Directions for this task: Only an exact copy belongs in the answer: the line with "You are a computer-use agent." and every line after it through the end of the records, pictures left out.

Exercise data:
■ ■ ■ ■ ■

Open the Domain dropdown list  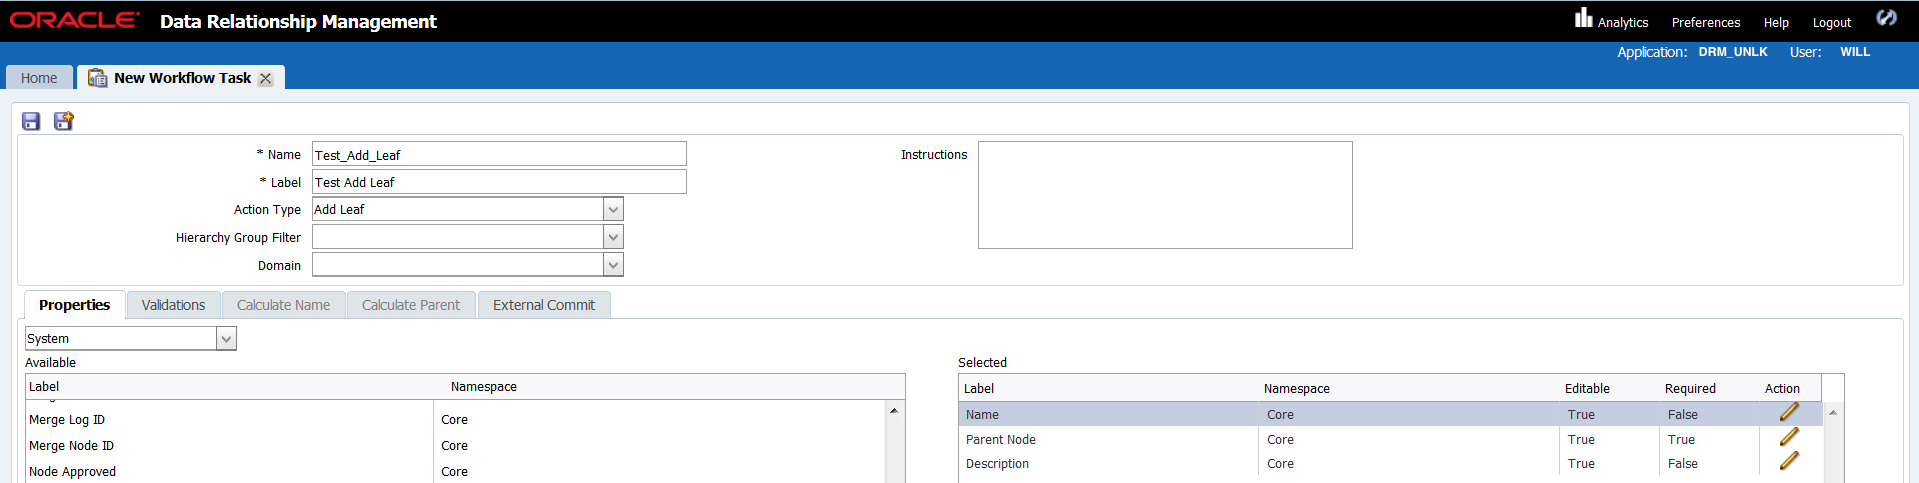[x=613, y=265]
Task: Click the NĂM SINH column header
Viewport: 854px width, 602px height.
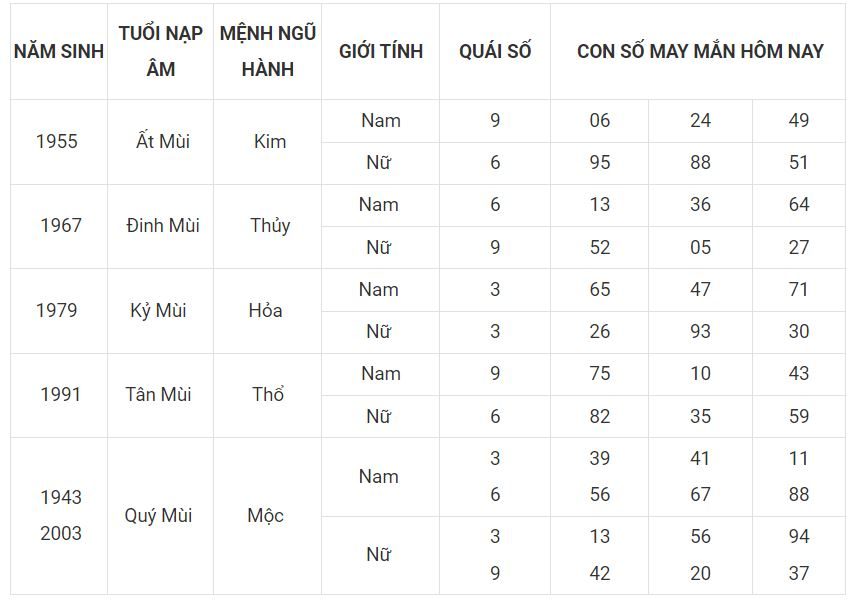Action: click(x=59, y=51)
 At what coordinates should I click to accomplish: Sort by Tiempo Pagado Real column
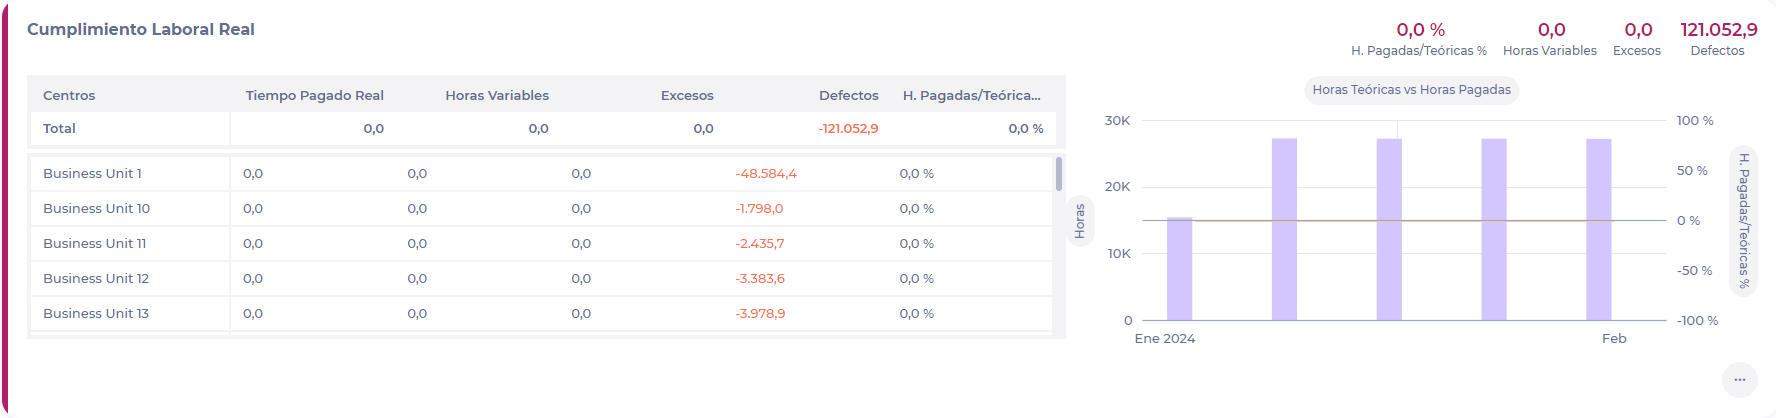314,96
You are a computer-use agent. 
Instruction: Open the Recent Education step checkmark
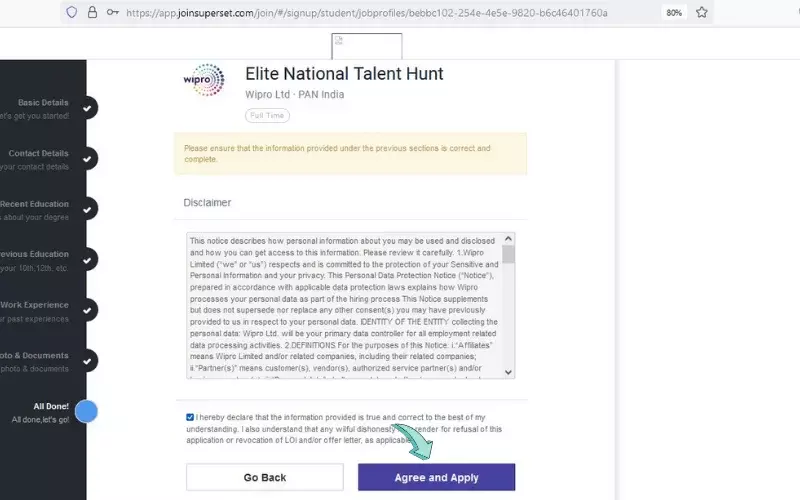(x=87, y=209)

■ ■ ■ ■ ■

Exercise response:
You are a computer-use agent. 
Instruction: Open the Recent Education step checkmark
(x=87, y=209)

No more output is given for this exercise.